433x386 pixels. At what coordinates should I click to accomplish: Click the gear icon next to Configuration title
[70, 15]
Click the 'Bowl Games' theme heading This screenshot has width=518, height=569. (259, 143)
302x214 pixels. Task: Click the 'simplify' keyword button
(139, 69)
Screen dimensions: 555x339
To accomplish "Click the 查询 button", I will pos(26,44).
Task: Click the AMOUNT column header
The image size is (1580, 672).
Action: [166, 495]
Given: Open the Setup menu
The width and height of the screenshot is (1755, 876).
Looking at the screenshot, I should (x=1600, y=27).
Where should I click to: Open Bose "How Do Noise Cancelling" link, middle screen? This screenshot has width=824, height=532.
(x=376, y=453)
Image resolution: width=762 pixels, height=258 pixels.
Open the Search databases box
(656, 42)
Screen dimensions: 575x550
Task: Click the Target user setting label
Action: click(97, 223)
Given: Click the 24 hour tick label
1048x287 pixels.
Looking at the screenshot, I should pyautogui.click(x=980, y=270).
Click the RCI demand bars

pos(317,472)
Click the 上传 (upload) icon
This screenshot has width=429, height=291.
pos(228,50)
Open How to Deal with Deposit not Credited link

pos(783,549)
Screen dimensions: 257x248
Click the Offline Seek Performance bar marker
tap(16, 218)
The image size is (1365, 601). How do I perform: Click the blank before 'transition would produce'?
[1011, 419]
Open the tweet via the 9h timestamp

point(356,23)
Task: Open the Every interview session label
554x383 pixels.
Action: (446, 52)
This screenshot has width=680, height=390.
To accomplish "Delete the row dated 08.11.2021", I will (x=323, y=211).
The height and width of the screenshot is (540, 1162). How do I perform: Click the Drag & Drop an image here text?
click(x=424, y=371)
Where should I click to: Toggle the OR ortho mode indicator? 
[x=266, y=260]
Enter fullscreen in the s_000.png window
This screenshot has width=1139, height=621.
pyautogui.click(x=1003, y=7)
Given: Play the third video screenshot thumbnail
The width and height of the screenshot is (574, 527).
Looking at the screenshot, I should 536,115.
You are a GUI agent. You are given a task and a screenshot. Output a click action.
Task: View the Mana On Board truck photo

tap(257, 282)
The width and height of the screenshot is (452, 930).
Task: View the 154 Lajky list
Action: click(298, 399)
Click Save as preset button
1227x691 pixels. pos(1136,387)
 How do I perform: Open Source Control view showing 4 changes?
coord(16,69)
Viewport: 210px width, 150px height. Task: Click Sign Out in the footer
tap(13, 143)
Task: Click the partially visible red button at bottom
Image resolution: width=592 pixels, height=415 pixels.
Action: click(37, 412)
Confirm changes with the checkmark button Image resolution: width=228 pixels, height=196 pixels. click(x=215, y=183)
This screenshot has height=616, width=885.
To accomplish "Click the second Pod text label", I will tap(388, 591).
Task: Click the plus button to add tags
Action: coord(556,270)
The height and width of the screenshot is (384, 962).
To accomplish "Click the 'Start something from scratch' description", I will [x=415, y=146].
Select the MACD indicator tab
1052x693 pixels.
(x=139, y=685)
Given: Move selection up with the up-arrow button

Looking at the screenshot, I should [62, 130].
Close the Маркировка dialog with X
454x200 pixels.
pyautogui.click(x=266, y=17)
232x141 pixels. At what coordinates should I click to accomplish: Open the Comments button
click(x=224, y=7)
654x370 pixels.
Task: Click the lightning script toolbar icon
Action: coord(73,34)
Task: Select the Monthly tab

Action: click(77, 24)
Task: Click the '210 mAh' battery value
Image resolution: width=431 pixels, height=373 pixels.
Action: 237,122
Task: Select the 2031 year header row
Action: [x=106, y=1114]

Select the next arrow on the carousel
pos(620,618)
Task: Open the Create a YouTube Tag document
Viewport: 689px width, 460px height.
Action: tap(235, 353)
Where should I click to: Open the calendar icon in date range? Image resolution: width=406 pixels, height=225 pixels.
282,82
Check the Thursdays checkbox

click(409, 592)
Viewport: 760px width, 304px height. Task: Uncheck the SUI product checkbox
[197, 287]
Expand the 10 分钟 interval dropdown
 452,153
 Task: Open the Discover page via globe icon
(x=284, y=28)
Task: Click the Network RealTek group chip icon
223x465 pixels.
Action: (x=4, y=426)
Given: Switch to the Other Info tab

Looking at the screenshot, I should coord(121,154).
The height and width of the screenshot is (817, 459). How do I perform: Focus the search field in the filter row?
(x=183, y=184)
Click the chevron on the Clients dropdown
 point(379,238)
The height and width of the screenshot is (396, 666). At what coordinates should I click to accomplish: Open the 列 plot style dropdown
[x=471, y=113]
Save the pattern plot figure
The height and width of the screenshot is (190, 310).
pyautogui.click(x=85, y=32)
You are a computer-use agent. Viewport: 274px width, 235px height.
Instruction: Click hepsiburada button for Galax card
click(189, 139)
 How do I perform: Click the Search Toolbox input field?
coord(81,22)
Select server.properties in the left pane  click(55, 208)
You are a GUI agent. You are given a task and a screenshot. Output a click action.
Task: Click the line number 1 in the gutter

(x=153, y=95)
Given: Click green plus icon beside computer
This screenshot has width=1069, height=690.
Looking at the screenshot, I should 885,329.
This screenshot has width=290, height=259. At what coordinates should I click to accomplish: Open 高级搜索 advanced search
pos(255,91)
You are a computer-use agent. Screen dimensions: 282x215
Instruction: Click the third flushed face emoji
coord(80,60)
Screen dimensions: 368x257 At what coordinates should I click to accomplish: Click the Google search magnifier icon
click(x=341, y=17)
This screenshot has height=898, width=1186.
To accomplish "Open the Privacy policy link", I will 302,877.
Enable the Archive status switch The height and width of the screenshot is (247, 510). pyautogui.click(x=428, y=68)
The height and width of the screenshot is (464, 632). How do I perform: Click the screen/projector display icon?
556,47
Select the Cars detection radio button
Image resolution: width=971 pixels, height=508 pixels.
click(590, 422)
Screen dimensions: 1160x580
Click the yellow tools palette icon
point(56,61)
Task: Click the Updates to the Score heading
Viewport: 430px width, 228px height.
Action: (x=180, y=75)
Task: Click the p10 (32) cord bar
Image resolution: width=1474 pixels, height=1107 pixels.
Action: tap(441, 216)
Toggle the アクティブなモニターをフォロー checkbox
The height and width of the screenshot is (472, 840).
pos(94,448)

> _What needs to be done_
Where a line of the records has the string "computer", return that line.

> _Task output_
You are a computer-use agent. Viewport: 274px width, 235px height.
Given: Click green plus icon beside computer
You are a computer-use agent. Screen dimensions: 282x215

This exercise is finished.